(Stored data entries)

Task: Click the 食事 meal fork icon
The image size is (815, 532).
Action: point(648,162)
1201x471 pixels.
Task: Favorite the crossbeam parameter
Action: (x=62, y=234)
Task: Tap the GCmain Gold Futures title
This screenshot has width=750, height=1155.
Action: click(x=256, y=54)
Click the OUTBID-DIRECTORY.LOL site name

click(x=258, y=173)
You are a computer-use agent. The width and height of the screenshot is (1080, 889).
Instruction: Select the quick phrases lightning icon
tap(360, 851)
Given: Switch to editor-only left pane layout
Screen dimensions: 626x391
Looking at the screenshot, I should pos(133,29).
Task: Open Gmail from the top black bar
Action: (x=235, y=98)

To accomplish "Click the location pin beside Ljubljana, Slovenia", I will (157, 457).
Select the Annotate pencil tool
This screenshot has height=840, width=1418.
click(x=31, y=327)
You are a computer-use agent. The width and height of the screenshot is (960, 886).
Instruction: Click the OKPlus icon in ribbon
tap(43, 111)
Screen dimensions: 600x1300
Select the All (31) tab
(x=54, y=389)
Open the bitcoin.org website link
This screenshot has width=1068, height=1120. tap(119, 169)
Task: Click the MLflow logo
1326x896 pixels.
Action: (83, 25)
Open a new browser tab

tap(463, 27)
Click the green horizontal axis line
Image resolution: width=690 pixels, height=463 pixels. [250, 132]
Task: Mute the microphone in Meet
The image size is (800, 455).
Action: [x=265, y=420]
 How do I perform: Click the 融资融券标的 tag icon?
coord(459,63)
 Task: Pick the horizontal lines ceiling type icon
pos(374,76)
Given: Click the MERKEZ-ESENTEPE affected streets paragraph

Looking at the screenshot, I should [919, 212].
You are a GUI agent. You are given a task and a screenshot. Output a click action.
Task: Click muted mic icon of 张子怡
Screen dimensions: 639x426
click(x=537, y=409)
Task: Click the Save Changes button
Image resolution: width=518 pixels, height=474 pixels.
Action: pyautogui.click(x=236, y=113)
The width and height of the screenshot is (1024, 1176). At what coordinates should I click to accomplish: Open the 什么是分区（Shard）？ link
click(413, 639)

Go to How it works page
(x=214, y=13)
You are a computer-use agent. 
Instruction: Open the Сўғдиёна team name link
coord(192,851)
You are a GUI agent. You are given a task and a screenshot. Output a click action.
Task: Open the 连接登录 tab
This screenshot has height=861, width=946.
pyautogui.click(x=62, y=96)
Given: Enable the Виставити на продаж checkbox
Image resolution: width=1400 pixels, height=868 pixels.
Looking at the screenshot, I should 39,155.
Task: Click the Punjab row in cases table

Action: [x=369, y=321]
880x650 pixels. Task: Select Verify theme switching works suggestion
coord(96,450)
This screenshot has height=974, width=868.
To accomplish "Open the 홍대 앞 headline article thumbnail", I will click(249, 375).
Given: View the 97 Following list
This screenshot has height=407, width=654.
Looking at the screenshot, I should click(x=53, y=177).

### [ACTION ITEM]
The records above need to be retyped exactly.

### [WRITTEN SOLUTION]
Task: Click the 食事 meal fork icon
The image size is (815, 532).
Action: point(648,162)
1201x471 pixels.
Task: Favorite the crossbeam parameter
Action: (x=62, y=234)
Task: Tap the GCmain Gold Futures title
This screenshot has width=750, height=1155.
Action: click(x=256, y=54)
Click the OUTBID-DIRECTORY.LOL site name

click(x=258, y=173)
You are a computer-use agent. The width and height of the screenshot is (1080, 889).
Instruction: Select the quick phrases lightning icon
tap(360, 851)
Given: Switch to editor-only left pane layout
Screen dimensions: 626x391
Looking at the screenshot, I should pos(133,29).
Task: Open Gmail from the top black bar
Action: (x=235, y=98)

To accomplish "Click the location pin beside Ljubljana, Slovenia", I will (157, 457).
Select the Annotate pencil tool
This screenshot has height=840, width=1418.
click(x=31, y=327)
You are a computer-use agent. The width and height of the screenshot is (960, 886).
Instruction: Click the OKPlus icon in ribbon
tap(43, 111)
Screen dimensions: 600x1300
Select the All (31) tab
(x=54, y=389)
Open the bitcoin.org website link
This screenshot has width=1068, height=1120. tap(119, 169)
Task: Click the MLflow logo
1326x896 pixels.
Action: (83, 25)
Open a new browser tab

tap(463, 27)
Click the green horizontal axis line
Image resolution: width=690 pixels, height=463 pixels. [250, 132]
Task: Mute the microphone in Meet
The image size is (800, 455).
Action: [x=265, y=420]
 How do I perform: Click the 融资融券标的 tag icon?
coord(459,63)
 Task: Pick the horizontal lines ceiling type icon
pos(374,76)
Given: Click the MERKEZ-ESENTEPE affected streets paragraph

Looking at the screenshot, I should [919, 212].
You are a GUI agent. You are given a task and a screenshot. Output a click action.
Task: Click muted mic icon of 张子怡
Screen dimensions: 639x426
click(x=537, y=409)
Task: Click the Save Changes button
Image resolution: width=518 pixels, height=474 pixels.
Action: pyautogui.click(x=236, y=113)
The width and height of the screenshot is (1024, 1176). At what coordinates should I click to accomplish: Open the 什么是分区（Shard）？ link
click(413, 639)

Go to How it works page
(x=214, y=13)
You are a computer-use agent. 
Instruction: Open the Сўғдиёна team name link
coord(192,851)
You are a GUI agent. You are given a task and a screenshot. Output a click action.
Task: Open the 连接登录 tab
This screenshot has height=861, width=946.
pyautogui.click(x=62, y=96)
Given: Enable the Виставити на продаж checkbox
Image resolution: width=1400 pixels, height=868 pixels.
Looking at the screenshot, I should 39,155.
Task: Click the Punjab row in cases table

Action: [x=369, y=321]
880x650 pixels. Task: Select Verify theme switching works suggestion
coord(96,450)
This screenshot has height=974, width=868.
To accomplish "Open the 홍대 앞 headline article thumbnail", I will click(249, 375).
Given: View the 97 Following list
This screenshot has height=407, width=654.
Looking at the screenshot, I should click(x=53, y=177).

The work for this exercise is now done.